Terlebih dari itu semua, yang perlu digarisbawahi adalah ketika hubunganmu sudah mengarah tidak sehat, jangan ragu untuk tegas menyudahinya.
Masih dikutip dari Very Well Mind, tanda-tanda hubungan yang tidak sehat ini bisa ditunjukkan ketika pasangan melakukan gaslighting, menguntit, menindas, tidak menghormati ruang pribadi, bahkan membicarakan hubungan mereka sebelumnya dengan cara yang merendahkan.
Nah, setelah perpisahan terjadi, penting untuk beralih fokus pada upaya menyembuhkan hati dan pikiran.
Sharon Martin, DSW, LCSW, psikoterapis berlisensi yang berpraktik di San Jose, California dalam tulisannya di Psychology Today menyarankan bagi yang baru saja berpisah untuk memberikan waktu untuk diri sendiri dan memprioritaskan diri sendiri sebagai bagian dari pemulihan luka.
Langkah selanjutnya, agar tidak terjerumus ke jurang situasi relasi toxic yang sama, Martin menganjurkan agar kita mempelajari kembali keterampilan hubungan, termasuk memperbaiki perilaku.
"Ini termasuk meningkatkan keterampilan berkomunikasi, mengatur emosi, menetapkan batasan, dan sebagainya," terang Martin.
Konflik atau perdebatan memang tidak dapat terhindarkan saat kita menjalin sebuah hubungan romantis.
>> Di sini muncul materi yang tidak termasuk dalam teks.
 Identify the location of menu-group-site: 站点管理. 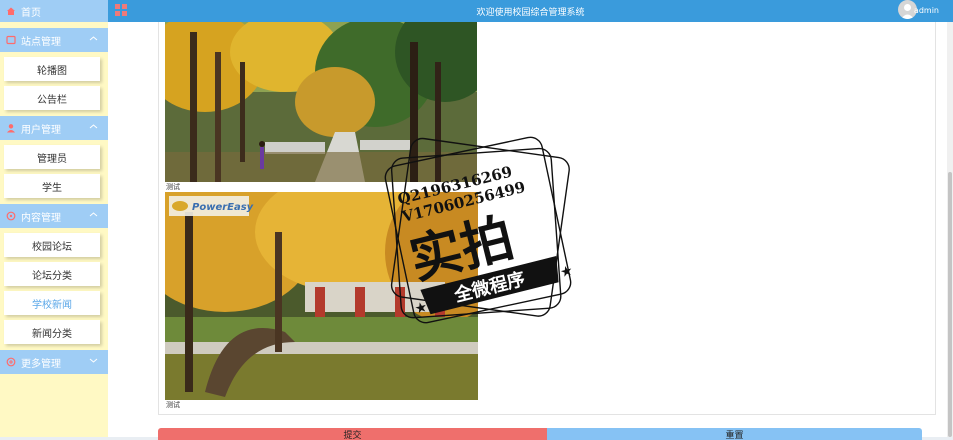
(54, 40).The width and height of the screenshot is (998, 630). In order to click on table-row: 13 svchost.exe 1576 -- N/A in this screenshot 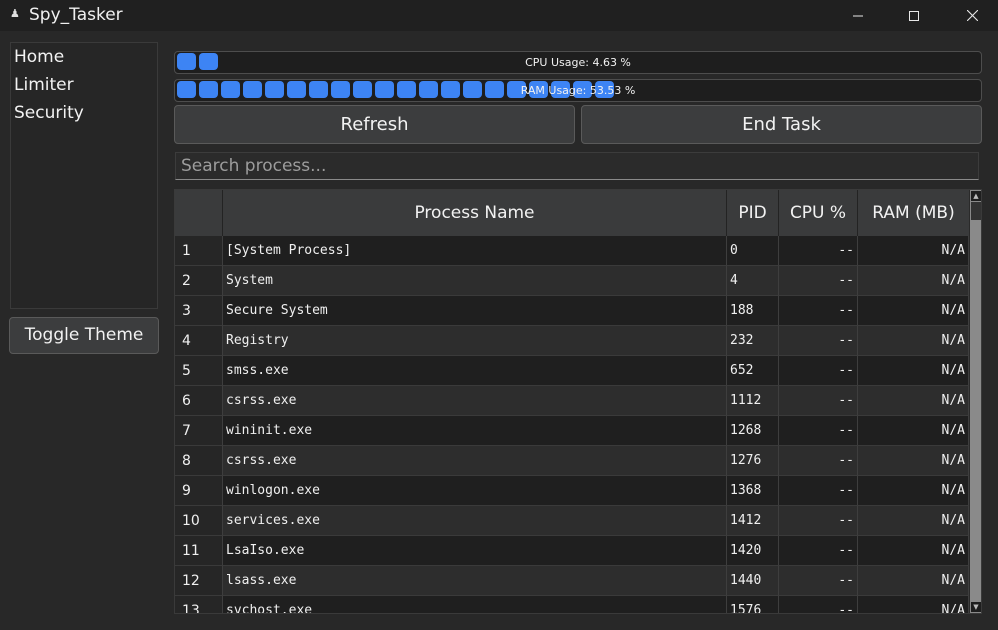, I will do `click(572, 604)`.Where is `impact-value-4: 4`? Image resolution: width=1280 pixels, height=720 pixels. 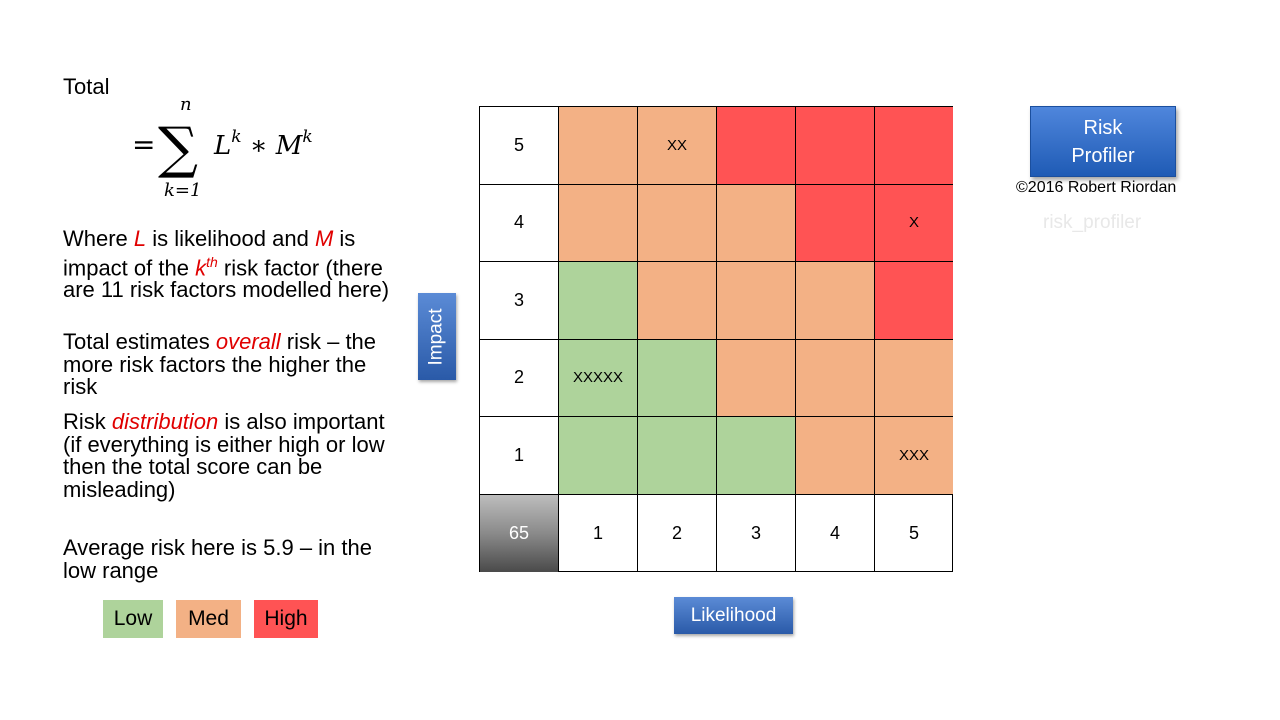 impact-value-4: 4 is located at coordinates (520, 223).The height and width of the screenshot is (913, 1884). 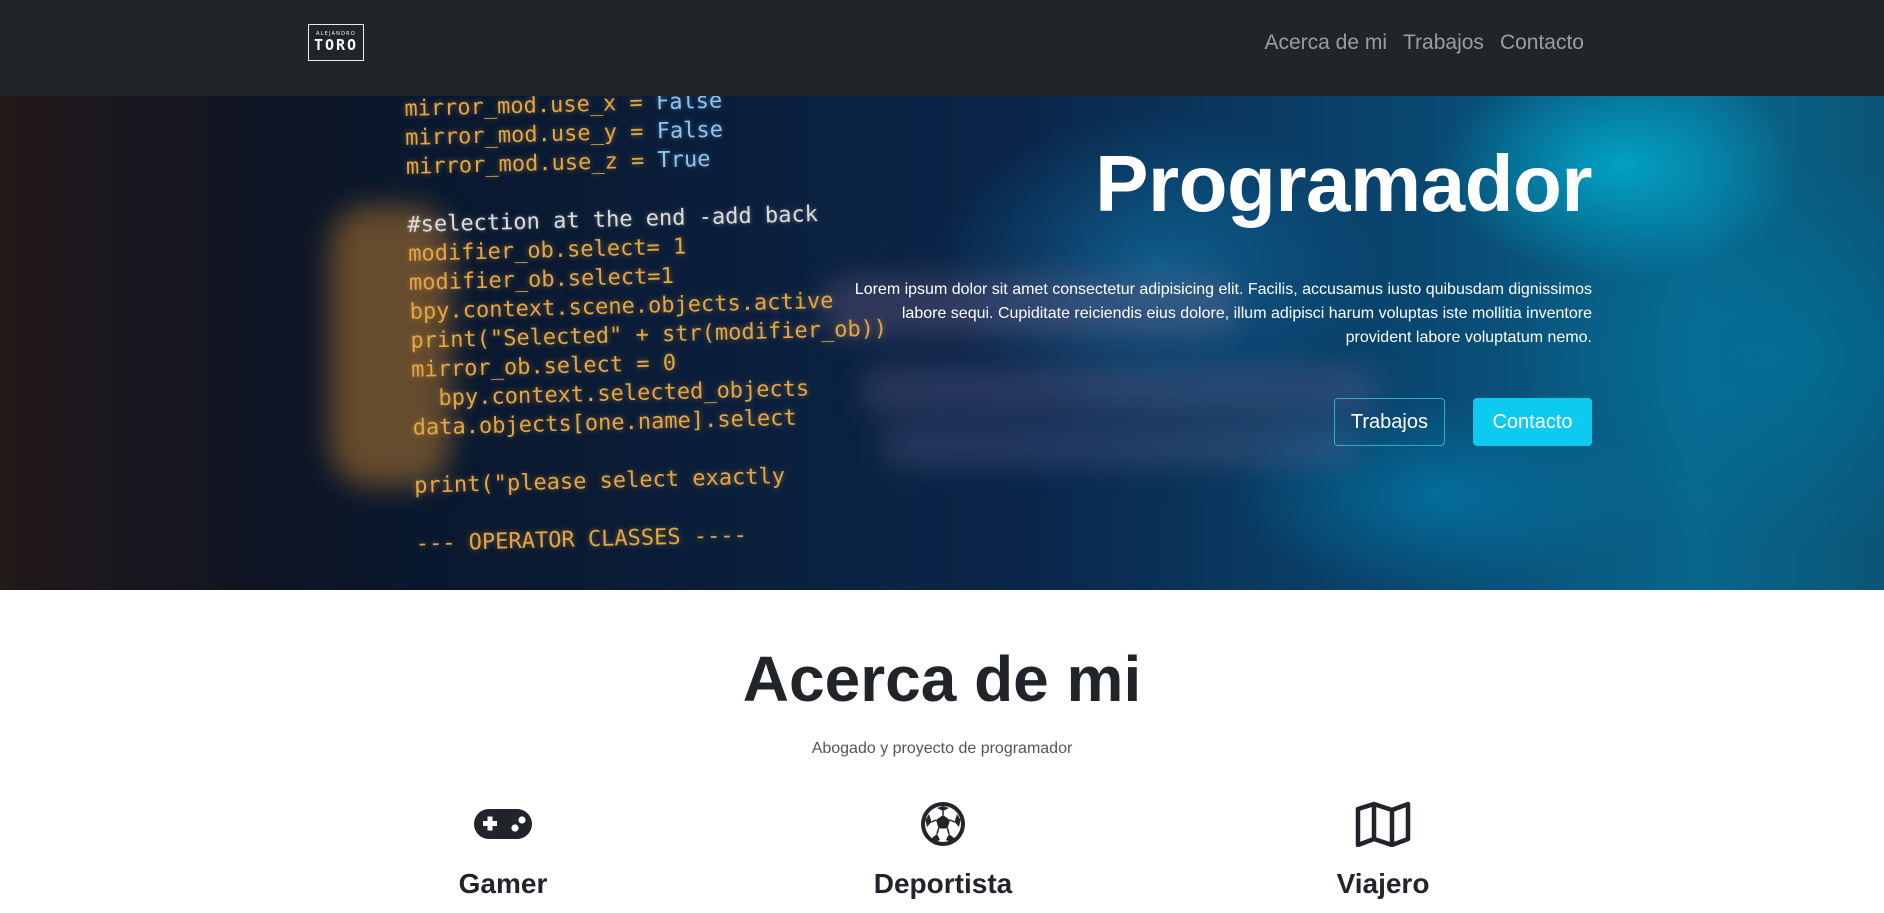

Gejolak-gejolak itu bukanlah masalah sepanjang kita mampu mengelolanya dengan baik.
Namun lain ceritanya ketika relasi sudah mengarah pada hubungan yang tidak sehat.
Kamu berhak menjalani relasi yang di dalamnya berisi rasa saling percaya dengan kekasih, curahan kasih dan keintiman terhadap satu sama lain, dan komunikasi yang baik. Setuju?